En rétrospective, les fondements de la civilisation grecque du ~Ve siècle, reposent sur un déni du corps et un « […] dualisme de Platon ([qui]) est […] total129 ». Déni véhiculé par la philosophie platonicienne aux contours mythologiques héroïques, où l’homme devient le porteur de la pensée universelle et sacrée un Logos divin à partager130. Validé par un discours rhétorique et philosophique de Platon et une pensée sur le corps qui l’ostracise, épiloguant sur une fonction essentiellement utilitariste des femmes et de leurs corps, dont on peut lire dans La République, un énoncé : « La nature a donné à la femme aussi bien qu’à l’homme une part dans toutes les fonctions, de manière cependant que la femme est toujours inférieure à l’homme. ‒ Glaucon. Certainement131. »

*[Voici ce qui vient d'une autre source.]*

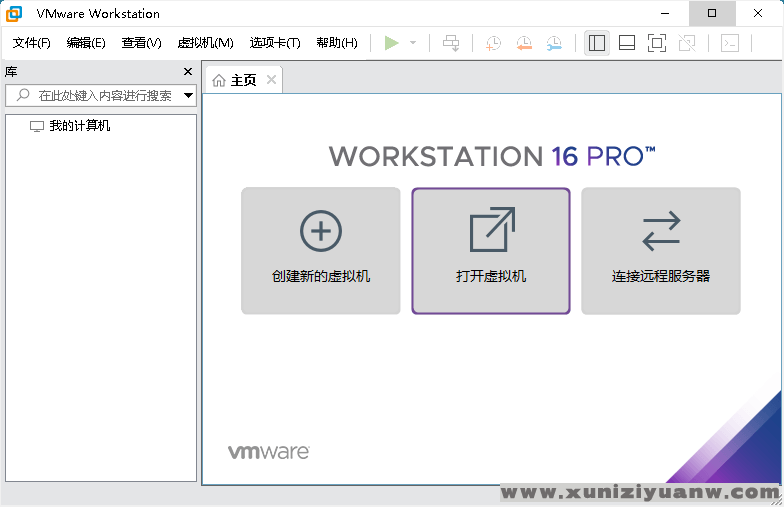Click 创建新的虚拟机 button

point(321,251)
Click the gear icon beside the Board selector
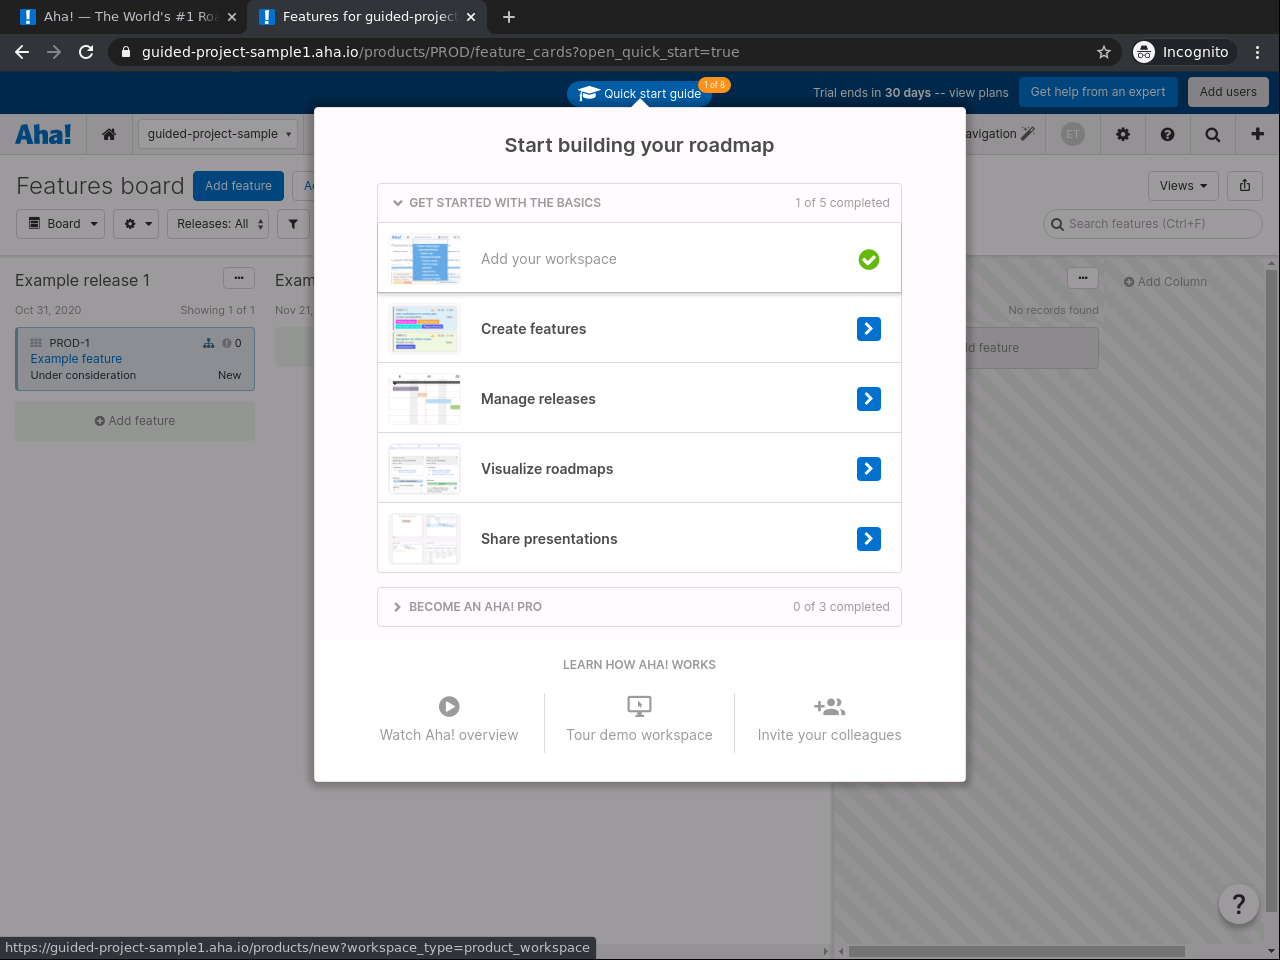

129 On qualifie de dualisme une doctrine qui considère l'âme et le corps comme deux réalités séparées obéissant chacune à ses lois propres. F. MANZINI. Focus sur Platon, p. 29.

130 Cf., se référer au chapitre1 de ce mémoire.

131 F. COLLIN, É. PISIER. E. VARIKAS. Les femmes de Platon à Derrida. Anthologie critique, Paris, Dalloz, 2011, p. 26.